- Selected passage:
╔══

How to Resample Time Series Data in Python


Time series data is a sequence of observations collected over time at regular intervals. This data can be of any domain such as finance, economics, health, and environmental science. The time series data we collect can sometimes be of different frequencies or resolutions, which may not be suitable for our analysis and data modeling process. In such cases, we can Resample our time series data by changing the frequencies or resolution of the time series by either upsampling or downsampling. This article will explain different methods to upsample or downsample the time series data.

Upsampling

Upsampling means increasing the frequency of the time series data. This is usually done when we need a higher resolution or more frequent observations. Python provides several methods for upsampling time series data, including linear interpolation, nearest neighbor interpolation, and polynomial interpolation.

Syntax

DataFrame.resample(rule, *args, **kwargs)
DataFrame.asfreq(freq, method=None)
DataFrame.interpolate(method='linear', axis=0, limit=None, inplace=False, limit_direction='forward', limit_area=None)

Here,

  • The resample function is a method provided by the pandas library to resample time series data. It is applied on a DataFrame and takes the rule parameter, which specifies the desired frequency for resampling. Additional arguments (*args) and keyword arguments (**kwargs) can be provided to customize the resampling behavior, such as specifying the aggregation method or handling missing values.

  • The asfreq method is used in conjunction with the resample function to convert the frequency of the time series data. It takes the freq parameter, which specifies the desired frequency string for the output. The optional method parameter allows specifying how to handle any missing values introduced during the resampling process, such as forward filling, backward filling, or interpolation.

  • The interpolate method is used to fill missing values or gaps in the time series data. It performs interpolation based on the specified method (e.g., 'linear', 'nearest', 'spline') to estimate the values between existing observations. Additional parameters allow controlling the axis along which interpolation is performed, the limit on consecutive NaN values to be filled, and whether to modify the DataFrame inplace or return a new DataFrame.

Linear Interpolation

Linear interpolation is used for upsampling time series data. It fills the gaps between data points by drawing straight lines between them. The resample function from the pandas library can be used to achieve linear interpolation.

Example

In the below example, we have a time series DataFrame with three observations on non−consecutive dates. We convert the 'Date' column to a datetime format and set it as the index. The resample function is used to upsample the data to a daily frequency ('D') using the asfreq method. Finally, the interpolate method with the 'linear' option fills the gaps between the data points using linear interpolation. The DataFrame, df_upsampled, contains the upsampled time series data with interpolated values.

import pandas as pd

# Create a sample time series DataFrame
data = {'Date': ['2023-06-01', '2023-06-03', '2023-06-06'],
        'Value': [10, 20, 30]}
df = pd.DataFrame(data)
df['Date'] = pd.to_datetime(df['Date'])
df.set_index('Date', inplace=True)

# Upsample the data using linear interpolation
df_upsampled = df.resample('D').asfreq().interpolate(method='linear')

# Print the upsampled DataFrame
print(df_upsampled)

╚══

- Listed entries:
╔══

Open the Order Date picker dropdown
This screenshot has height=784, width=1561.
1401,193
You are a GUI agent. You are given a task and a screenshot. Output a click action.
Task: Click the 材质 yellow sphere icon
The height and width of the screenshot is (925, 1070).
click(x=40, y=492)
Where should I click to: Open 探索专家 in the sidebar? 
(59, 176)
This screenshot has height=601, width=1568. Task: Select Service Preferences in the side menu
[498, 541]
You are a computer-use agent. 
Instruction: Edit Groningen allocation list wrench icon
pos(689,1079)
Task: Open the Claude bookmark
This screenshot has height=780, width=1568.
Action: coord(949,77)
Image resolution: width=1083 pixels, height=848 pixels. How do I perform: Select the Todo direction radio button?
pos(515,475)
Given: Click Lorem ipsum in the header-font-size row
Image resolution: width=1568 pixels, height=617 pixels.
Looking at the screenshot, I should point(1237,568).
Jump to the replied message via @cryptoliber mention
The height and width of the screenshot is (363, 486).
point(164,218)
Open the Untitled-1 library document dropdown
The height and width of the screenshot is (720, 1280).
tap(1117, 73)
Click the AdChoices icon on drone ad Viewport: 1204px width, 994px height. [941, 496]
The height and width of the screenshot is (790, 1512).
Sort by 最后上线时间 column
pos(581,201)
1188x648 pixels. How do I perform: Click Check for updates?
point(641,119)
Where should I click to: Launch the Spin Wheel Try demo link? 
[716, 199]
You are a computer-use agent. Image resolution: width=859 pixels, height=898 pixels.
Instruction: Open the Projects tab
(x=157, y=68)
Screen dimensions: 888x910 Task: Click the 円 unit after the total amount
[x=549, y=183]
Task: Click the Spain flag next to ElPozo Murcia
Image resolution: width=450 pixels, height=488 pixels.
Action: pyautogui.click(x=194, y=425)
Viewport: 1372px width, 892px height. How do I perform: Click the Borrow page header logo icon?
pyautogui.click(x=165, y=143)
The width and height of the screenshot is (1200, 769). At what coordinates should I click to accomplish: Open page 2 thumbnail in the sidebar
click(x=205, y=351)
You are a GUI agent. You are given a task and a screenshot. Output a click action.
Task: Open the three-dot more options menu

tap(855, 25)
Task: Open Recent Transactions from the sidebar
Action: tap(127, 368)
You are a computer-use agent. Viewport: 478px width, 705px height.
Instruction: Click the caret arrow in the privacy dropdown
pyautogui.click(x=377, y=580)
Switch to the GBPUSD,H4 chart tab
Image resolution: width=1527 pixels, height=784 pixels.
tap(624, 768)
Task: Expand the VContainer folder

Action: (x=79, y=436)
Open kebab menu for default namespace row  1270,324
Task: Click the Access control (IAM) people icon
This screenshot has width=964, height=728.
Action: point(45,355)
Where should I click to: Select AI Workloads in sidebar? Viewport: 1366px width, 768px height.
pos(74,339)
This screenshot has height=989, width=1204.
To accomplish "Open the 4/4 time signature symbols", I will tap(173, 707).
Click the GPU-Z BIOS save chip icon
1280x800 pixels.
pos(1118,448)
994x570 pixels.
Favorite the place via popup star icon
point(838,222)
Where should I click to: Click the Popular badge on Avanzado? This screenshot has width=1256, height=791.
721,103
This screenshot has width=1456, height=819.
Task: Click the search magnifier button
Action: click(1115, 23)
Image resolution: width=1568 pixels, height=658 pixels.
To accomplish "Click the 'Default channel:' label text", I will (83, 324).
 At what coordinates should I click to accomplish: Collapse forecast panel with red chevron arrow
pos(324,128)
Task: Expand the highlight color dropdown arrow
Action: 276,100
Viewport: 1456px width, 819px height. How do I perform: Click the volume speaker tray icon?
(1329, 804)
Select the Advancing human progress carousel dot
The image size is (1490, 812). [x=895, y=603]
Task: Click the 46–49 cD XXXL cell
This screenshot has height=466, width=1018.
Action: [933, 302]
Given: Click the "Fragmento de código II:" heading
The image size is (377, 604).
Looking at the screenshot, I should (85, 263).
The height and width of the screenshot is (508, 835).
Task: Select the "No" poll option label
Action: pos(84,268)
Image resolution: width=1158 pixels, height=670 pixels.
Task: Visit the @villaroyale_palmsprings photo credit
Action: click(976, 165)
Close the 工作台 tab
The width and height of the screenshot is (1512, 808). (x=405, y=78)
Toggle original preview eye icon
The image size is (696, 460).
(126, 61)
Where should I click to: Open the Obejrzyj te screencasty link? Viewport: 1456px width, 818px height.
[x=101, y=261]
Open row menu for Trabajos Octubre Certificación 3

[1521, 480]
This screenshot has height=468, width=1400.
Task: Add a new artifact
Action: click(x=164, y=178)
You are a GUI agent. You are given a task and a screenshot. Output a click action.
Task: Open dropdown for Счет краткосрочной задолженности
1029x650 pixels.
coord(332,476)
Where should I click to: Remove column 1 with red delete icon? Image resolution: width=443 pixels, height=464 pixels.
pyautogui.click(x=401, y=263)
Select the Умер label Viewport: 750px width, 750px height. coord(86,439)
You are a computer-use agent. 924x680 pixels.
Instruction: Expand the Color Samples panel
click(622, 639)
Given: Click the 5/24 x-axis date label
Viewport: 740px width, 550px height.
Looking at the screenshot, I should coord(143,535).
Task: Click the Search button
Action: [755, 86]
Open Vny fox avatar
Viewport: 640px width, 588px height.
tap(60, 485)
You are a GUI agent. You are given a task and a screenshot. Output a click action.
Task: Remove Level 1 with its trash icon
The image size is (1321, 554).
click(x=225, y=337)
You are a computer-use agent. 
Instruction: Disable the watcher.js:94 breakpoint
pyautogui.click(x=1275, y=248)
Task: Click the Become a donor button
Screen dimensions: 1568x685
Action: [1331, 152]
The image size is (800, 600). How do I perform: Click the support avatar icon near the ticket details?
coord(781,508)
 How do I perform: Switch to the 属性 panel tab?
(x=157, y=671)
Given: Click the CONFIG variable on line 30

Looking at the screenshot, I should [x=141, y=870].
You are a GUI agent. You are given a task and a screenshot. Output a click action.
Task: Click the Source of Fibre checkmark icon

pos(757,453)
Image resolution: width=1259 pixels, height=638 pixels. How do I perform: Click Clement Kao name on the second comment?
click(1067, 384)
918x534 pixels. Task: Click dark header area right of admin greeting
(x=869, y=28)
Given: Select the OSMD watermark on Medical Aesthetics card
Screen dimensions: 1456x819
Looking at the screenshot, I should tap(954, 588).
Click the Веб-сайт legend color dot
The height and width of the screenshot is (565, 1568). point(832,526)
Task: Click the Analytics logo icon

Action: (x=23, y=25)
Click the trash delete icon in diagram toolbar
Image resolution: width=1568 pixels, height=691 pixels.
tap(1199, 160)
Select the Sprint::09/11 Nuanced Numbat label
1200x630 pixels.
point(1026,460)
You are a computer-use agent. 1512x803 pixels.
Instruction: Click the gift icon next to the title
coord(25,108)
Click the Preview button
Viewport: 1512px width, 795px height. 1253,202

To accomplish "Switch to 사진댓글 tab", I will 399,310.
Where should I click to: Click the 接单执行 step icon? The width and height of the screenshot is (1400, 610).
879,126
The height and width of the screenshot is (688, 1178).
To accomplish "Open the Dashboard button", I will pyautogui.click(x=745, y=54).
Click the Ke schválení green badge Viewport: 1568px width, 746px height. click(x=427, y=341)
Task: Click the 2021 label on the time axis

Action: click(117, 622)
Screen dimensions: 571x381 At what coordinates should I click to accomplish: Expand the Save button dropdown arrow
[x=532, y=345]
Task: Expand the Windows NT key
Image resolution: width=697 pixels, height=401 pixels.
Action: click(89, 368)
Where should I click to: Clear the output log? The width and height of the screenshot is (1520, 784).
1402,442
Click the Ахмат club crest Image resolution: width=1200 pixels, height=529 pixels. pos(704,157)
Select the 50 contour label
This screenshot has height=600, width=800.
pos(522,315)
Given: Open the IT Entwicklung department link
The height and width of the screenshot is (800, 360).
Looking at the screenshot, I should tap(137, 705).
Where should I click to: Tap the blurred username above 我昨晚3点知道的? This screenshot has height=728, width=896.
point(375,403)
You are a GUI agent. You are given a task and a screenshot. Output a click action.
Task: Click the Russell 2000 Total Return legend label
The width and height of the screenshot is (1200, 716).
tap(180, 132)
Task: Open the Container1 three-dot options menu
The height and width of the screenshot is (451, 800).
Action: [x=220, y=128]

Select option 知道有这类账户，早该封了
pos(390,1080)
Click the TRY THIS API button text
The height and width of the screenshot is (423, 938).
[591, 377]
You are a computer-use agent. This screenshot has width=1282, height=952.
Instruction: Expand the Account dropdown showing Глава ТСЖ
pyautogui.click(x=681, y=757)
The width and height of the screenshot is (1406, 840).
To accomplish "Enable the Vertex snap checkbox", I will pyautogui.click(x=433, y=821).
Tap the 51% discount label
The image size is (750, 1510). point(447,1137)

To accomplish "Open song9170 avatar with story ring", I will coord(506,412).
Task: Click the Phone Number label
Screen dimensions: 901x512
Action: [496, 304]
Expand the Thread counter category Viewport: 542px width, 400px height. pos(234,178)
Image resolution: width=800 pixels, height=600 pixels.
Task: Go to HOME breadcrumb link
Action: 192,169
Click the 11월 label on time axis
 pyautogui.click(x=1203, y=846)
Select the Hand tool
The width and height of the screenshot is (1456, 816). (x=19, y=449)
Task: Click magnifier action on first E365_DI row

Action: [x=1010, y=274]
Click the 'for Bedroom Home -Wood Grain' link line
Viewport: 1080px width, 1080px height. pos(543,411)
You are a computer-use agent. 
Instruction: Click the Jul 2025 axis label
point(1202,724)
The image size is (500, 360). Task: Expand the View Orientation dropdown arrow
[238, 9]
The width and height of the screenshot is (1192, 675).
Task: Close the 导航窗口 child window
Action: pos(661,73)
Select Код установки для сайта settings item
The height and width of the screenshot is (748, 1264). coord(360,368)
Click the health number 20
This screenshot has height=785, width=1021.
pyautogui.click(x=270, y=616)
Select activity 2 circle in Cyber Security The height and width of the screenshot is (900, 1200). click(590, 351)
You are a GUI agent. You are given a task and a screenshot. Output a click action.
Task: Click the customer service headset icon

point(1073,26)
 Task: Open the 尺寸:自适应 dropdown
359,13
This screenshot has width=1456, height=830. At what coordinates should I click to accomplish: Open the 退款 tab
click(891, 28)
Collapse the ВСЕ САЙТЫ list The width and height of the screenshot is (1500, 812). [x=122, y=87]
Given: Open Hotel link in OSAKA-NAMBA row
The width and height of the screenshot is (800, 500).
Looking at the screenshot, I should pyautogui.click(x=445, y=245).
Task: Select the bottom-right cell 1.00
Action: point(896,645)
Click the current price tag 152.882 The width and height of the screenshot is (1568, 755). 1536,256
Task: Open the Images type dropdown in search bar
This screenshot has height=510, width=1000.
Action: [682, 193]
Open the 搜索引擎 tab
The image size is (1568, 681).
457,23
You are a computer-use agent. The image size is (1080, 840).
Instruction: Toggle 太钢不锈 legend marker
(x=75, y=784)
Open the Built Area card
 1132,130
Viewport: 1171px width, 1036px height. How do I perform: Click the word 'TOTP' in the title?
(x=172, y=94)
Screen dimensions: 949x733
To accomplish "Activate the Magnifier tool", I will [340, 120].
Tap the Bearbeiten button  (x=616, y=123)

╚══

- Exercise goal:
In two sentences, summarize the article on resampling time series data in Python. The listing has no connection to the article on resampling time series data in Python.

- Written reply:
Resampling changes the frequency or resolution of time series data by upsampling or downsampling, and upsampling increases that frequency when more frequent observations or a higher resolution are needed. With pandas, resample combined with asfreq converts the data to a new frequency, and interpolate with the 'linear' option fills the gaps by drawing straight lines between data points, as the example does when it upsamples three observations on non-consecutive dates to a daily frequency.